What to produce :: Line by line, transcribe the listing below exactly.

*** Block opens ***

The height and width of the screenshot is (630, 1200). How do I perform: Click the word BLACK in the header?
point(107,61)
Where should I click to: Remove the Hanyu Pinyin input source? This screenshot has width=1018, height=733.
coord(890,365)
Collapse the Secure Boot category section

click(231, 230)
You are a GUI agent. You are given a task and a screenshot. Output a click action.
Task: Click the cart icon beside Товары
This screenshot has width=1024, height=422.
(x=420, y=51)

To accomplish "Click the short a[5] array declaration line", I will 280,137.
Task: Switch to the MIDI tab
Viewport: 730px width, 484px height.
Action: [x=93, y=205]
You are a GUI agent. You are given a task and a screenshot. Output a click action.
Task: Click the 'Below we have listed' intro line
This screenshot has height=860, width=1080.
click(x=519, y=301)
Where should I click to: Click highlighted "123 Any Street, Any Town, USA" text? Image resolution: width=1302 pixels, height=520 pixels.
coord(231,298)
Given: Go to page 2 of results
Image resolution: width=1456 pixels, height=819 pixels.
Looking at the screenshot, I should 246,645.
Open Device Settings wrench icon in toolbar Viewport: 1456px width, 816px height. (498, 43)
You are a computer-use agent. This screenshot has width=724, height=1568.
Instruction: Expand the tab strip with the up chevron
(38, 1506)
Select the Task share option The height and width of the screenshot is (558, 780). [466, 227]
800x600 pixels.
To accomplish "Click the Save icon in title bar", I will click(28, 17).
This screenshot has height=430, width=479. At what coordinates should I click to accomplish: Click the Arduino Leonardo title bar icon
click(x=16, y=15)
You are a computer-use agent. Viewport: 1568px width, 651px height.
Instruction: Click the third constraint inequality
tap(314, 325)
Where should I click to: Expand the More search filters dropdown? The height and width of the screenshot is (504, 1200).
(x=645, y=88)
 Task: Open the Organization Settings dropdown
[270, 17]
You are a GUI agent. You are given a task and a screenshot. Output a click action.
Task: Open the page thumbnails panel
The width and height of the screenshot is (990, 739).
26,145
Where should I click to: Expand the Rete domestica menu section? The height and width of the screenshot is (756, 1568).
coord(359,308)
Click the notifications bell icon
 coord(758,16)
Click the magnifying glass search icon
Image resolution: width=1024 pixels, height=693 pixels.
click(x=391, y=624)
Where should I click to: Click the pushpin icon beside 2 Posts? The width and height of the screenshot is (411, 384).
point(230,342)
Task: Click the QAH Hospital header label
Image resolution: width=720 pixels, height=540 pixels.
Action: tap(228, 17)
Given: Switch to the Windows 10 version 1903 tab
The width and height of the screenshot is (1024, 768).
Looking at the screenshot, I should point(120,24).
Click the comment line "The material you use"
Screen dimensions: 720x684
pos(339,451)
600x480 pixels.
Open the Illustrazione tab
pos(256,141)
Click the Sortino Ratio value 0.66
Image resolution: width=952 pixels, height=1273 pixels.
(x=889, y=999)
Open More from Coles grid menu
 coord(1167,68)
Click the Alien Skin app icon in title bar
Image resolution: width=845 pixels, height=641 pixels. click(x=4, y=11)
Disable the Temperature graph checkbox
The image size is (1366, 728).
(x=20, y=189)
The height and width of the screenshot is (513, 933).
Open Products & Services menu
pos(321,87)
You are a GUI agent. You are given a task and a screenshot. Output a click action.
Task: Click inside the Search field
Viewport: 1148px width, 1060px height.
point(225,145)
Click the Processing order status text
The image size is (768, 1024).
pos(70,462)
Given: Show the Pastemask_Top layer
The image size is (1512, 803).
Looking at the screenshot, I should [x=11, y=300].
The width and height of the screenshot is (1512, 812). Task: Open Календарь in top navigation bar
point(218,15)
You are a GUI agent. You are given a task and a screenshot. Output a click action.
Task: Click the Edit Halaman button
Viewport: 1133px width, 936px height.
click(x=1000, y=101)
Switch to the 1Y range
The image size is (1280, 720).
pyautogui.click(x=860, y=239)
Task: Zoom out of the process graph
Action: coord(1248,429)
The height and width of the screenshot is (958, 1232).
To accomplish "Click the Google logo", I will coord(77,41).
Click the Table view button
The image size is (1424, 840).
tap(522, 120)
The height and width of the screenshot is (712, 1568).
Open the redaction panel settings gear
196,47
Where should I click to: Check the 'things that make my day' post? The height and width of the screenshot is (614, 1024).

*** Block closes ***

Reply to the task ::
The height and width of the screenshot is (630, 1200). How do I perform: Click the word BLACK in the header?
point(107,61)
Where should I click to: Remove the Hanyu Pinyin input source? This screenshot has width=1018, height=733.
coord(890,365)
Collapse the Secure Boot category section

click(231, 230)
You are a GUI agent. You are given a task and a screenshot. Output a click action.
Task: Click the cart icon beside Товары
This screenshot has width=1024, height=422.
(x=420, y=51)

To accomplish "Click the short a[5] array declaration line", I will 280,137.
Task: Switch to the MIDI tab
Viewport: 730px width, 484px height.
Action: [x=93, y=205]
You are a GUI agent. You are given a task and a screenshot. Output a click action.
Task: Click the 'Below we have listed' intro line
This screenshot has height=860, width=1080.
click(x=519, y=301)
Where should I click to: Click highlighted "123 Any Street, Any Town, USA" text? Image resolution: width=1302 pixels, height=520 pixels.
coord(231,298)
Given: Go to page 2 of results
Image resolution: width=1456 pixels, height=819 pixels.
Looking at the screenshot, I should 246,645.
Open Device Settings wrench icon in toolbar Viewport: 1456px width, 816px height. (498, 43)
You are a computer-use agent. This screenshot has width=724, height=1568.
Instruction: Expand the tab strip with the up chevron
(38, 1506)
Select the Task share option The height and width of the screenshot is (558, 780). [466, 227]
800x600 pixels.
To accomplish "Click the Save icon in title bar", I will click(28, 17).
This screenshot has height=430, width=479. At what coordinates should I click to accomplish: Click the Arduino Leonardo title bar icon
click(x=16, y=15)
You are a computer-use agent. Viewport: 1568px width, 651px height.
Instruction: Click the third constraint inequality
tap(314, 325)
Where should I click to: Expand the More search filters dropdown? The height and width of the screenshot is (504, 1200).
(x=645, y=88)
 Task: Open the Organization Settings dropdown
[270, 17]
You are a GUI agent. You are given a task and a screenshot. Output a click action.
Task: Open the page thumbnails panel
The width and height of the screenshot is (990, 739).
26,145
Where should I click to: Expand the Rete domestica menu section? The height and width of the screenshot is (756, 1568).
coord(359,308)
Click the notifications bell icon
 coord(758,16)
Click the magnifying glass search icon
Image resolution: width=1024 pixels, height=693 pixels.
click(x=391, y=624)
Where should I click to: Click the pushpin icon beside 2 Posts? The width and height of the screenshot is (411, 384).
point(230,342)
Task: Click the QAH Hospital header label
Image resolution: width=720 pixels, height=540 pixels.
Action: tap(228, 17)
Given: Switch to the Windows 10 version 1903 tab
The width and height of the screenshot is (1024, 768).
Looking at the screenshot, I should point(120,24).
Click the comment line "The material you use"
Screen dimensions: 720x684
pos(339,451)
600x480 pixels.
Open the Illustrazione tab
pos(256,141)
Click the Sortino Ratio value 0.66
Image resolution: width=952 pixels, height=1273 pixels.
(x=889, y=999)
Open More from Coles grid menu
 coord(1167,68)
Click the Alien Skin app icon in title bar
Image resolution: width=845 pixels, height=641 pixels. click(x=4, y=11)
Disable the Temperature graph checkbox
The image size is (1366, 728).
(x=20, y=189)
The height and width of the screenshot is (513, 933).
Open Products & Services menu
pos(321,87)
You are a GUI agent. You are given a task and a screenshot. Output a click action.
Task: Click inside the Search field
Viewport: 1148px width, 1060px height.
point(225,145)
Click the Processing order status text
The image size is (768, 1024).
pos(70,462)
Given: Show the Pastemask_Top layer
The image size is (1512, 803).
Looking at the screenshot, I should [x=11, y=300].
The width and height of the screenshot is (1512, 812). Task: Open Календарь in top navigation bar
point(218,15)
You are a GUI agent. You are given a task and a screenshot. Output a click action.
Task: Click the Edit Halaman button
Viewport: 1133px width, 936px height.
click(x=1000, y=101)
Switch to the 1Y range
The image size is (1280, 720).
pyautogui.click(x=860, y=239)
Task: Zoom out of the process graph
Action: coord(1248,429)
The height and width of the screenshot is (958, 1232).
To accomplish "Click the Google logo", I will coord(77,41).
Click the Table view button
The image size is (1424, 840).
tap(522, 120)
The height and width of the screenshot is (712, 1568).
Open the redaction panel settings gear
196,47
Where should I click to: Check the 'things that make my day' post? The height and width of the screenshot is (614, 1024).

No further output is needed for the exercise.